Column: Bob Diaco, UConn’s Robin Hood

UConn football head coach Bob Diaco on the sidelines during the Huskies' game against Army at Pratt & Whitney Stadium at Rentschler Field in East Hartford, Connecticut on Saturday, Sept. 12, 2015. (Bailey Wright/The Daily Campus)

Just a year and a half ago, UCF was the talk of the town in college football. 

The No. 15 Knights had just pulled off one of the biggest upsets ever in the 2014 Fiesta Bowl, defeating No. 6 Baylor 52-42 and capping off a 12-1 season that probably felt something like a crusade to their fans.
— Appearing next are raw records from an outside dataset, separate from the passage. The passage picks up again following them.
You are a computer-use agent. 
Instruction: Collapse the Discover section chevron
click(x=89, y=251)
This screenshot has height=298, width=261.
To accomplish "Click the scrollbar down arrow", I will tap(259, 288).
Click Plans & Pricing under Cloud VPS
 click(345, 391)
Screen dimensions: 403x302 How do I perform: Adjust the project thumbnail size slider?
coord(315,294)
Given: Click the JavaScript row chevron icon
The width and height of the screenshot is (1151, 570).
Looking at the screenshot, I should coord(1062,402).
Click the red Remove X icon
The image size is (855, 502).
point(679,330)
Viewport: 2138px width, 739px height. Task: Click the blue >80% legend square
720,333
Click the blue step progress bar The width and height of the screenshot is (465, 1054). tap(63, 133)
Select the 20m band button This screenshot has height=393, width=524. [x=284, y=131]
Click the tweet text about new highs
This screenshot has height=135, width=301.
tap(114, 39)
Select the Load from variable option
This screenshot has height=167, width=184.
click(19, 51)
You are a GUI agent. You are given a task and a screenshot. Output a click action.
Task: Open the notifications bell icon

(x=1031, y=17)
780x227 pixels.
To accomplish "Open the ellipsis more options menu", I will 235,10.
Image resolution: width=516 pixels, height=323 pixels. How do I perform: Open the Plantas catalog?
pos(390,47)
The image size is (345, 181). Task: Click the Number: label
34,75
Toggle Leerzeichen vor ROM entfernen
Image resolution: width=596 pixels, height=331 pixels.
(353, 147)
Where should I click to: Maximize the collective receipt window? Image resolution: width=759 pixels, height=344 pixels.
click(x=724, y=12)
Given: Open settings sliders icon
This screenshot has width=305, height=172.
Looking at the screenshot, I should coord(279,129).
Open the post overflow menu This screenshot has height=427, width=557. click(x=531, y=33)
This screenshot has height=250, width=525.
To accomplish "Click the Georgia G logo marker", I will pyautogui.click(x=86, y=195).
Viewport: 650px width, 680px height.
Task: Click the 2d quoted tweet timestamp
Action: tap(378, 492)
In the following season, UCF dropped its first two games, but then managed to string together five-straight wins to become the clear favorite to win the American Athletic Conference for the second-straight year. Sitting comfortably with a 5-2 record at the end of October, it seemed that nothing could stop head coach George O’Leary and his knights in shining armor.

But everything changed when they faced UConn head coach Bob Diaco and his scrappy band of Huskies on Nov. 1, 2014.

In a stunning upset in East Hartford, UConn earned its first and only conference win of the season in a 37-29 victory over UCF. While the Knights won the remaining four games on their schedule, the loss proved so devastating it relegated UCF to the Bitcoin St. Petersburg Bowl after the regular season.

A far-cry from the Fiesta Bowl from the year before, the lackluster Knights lost 34-27 to an underachieving N.C. State team that had a 7-5 record coming into the bowl game.

And the Knights never recovered.

UCF began its 2015 season with five-straight losses before finally arriving at what should have been an easy win on the schedule – UConn. After all, it was a fluke that Diaco and his merry men won the year before, right? O’Leary told reporters five losses were “just what the doctor ordered” to put the team in position to win against UConn this time around.

Well, so much for that. A man who is quickly beginning to look like the Robin Hood of UConn led the Huskies to do the impossible once again.

Diaco had spent the better part of three months hyping up this game to his players and the rest of the world. He branded it as rivalry game, originally calling it “The Civil Conflict” before shortening it to “The Conflict.” He even splurged on a trophy for the winning school.

Somehow or another, it worked. The Knights were lifeless in a 40-13 loss in Orlando. Huskies quarterback Bryant Shirreffs had one touchdown on 256 passing yards and added another touchdown on 42 rushing yards. Forget the Sheriff of Nottingham – there’s a new Shirreffs in town. UConn improved to 3-3 overall on the season while UCF fell to an abysmal 0-6 record.

The fallout from the loss was swift. Only 26,669 fans had attended the game, the lowest the program had seen since 2011 when it was still in Conference USA, according to the Orlando Sentinel. Then, on Monday, O’Leary announced he would step down as the university’s interim athletic director, handing over the reigns to the athletic department’s chief financial officer. 

This is likely the first step in a long-term plan that would remove O’Leary from the football program entirely. After 11 seasons of building from a zero-win campaign in 2004, O’Leary might finally bring the program full circle en route to his departure. 

The battle has taken its toll on the Knights, and I genuinely believe Diaco has singlehandedly derailed UCF’s football program.

O’Leary boasted an undefeated record in American Athletic Conference games as a head coach before his first matchup against Diaco in 2014. If UConn had failed to defeat the Knights, UCF would have finished with a 10-2 regular season record – likely with a national ranking – and played in a meaningful bowl game to finish the season.

Instead, Diaco’s crafty coaching kept O’Leary from utilizing his team’s full potential.

And then once more on Saturday, Diaco struck with gutsy play calling and a squad determined to bring “The Conflict” trophy back to Storrs. If UCF had won the game, O’Leary could begin the process of salvaging the season and looking to rebuild with the pieces he has. But that was not the case. Diaco shot an arrow across the battlefield in Orlando, piercing through the Knights’ armor and likely ending O’Leary’s tenure at UCF.

If Diaco keeps this up – and there is every reason to believe he will – UConn football can and will begin to regain its legitimacy in the national arena.

Diaco is taking wins from the rich and giving them to the poor. Coaches around the conference and the country will have to take note soon. One of the characters in the Walt Disney movie “Robin Hood” seemed to have just the right words to describe Diaco’s exploits: “Oh, he's so handsome – just like his reward posters.”